When asked about the difference between supper clubs and a restaurant’s usual offerings, Ben says: “Ultimately, the difference is you get the time to talk to people. I come up and talk through all the dishes. And then, at the end, I generally go around and have a chat with everybody. It’s the interaction you have with the person who’s cooking the food.”
Serving up seasonal and local produce – including some more intriguing finds such as ‘micro-grown’ greens – Hidden has now introduced a new edition, providing a platform for its budding trainee cooks. “I have always been passionate about developing junior chefs and so has Alex,” enthuses Ben. “It’s a great way to showcase what they do.”
It’s inevitable that great food will attract great lovers of food often – at supper clubs – united around one large table.
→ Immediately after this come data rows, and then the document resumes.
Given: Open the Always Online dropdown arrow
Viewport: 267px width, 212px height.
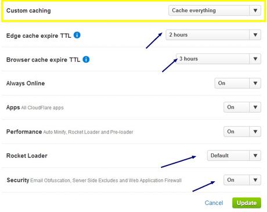Looking at the screenshot, I should pos(255,83).
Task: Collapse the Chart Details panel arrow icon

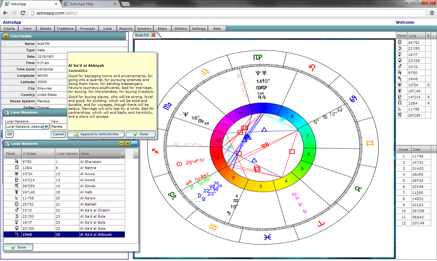Action: (5, 36)
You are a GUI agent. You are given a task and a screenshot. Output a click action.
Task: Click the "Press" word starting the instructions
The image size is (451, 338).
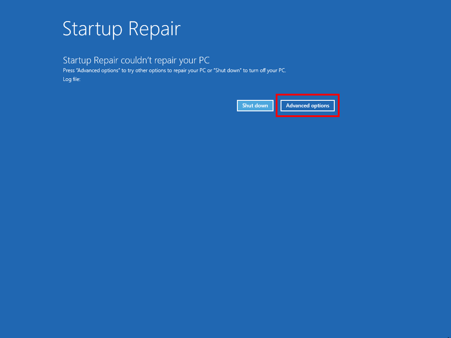[x=69, y=70]
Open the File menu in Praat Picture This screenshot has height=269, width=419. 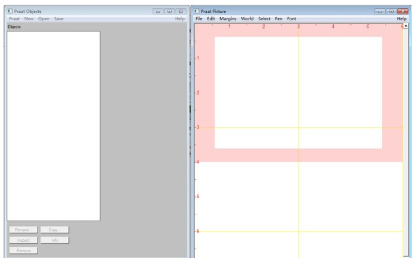[199, 18]
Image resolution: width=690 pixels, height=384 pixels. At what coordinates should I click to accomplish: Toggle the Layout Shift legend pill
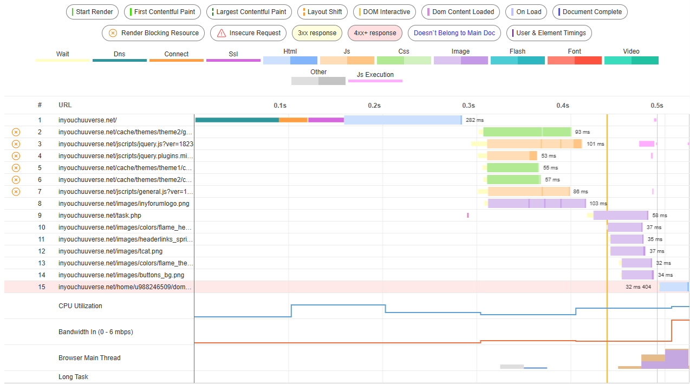click(x=322, y=12)
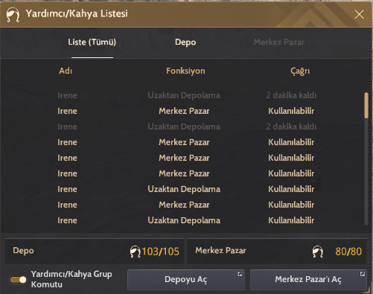Click the maid icon in the title bar

point(13,15)
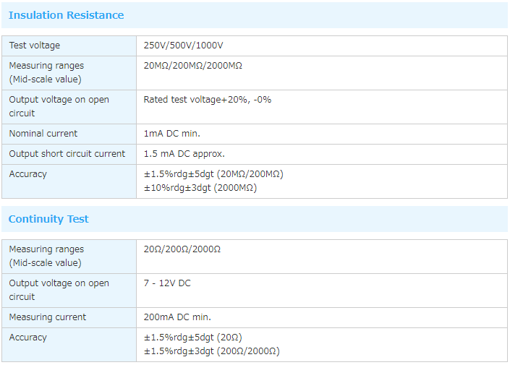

While the whole of the hospitality industry took a devastating blow over the past two years, the appetite for interesting experiences has increased post-pandemic.
“People realised that what is important is making connections – real connections,” explains Corinne. “What’s really interesting about the bistro is that when people come around, they’re all a bit shy, which I can understand, but the act of sitting around that big table pushes people to interact with each other. At the beginning of the meal, people are complete strangers; at the end, they’re always friends.”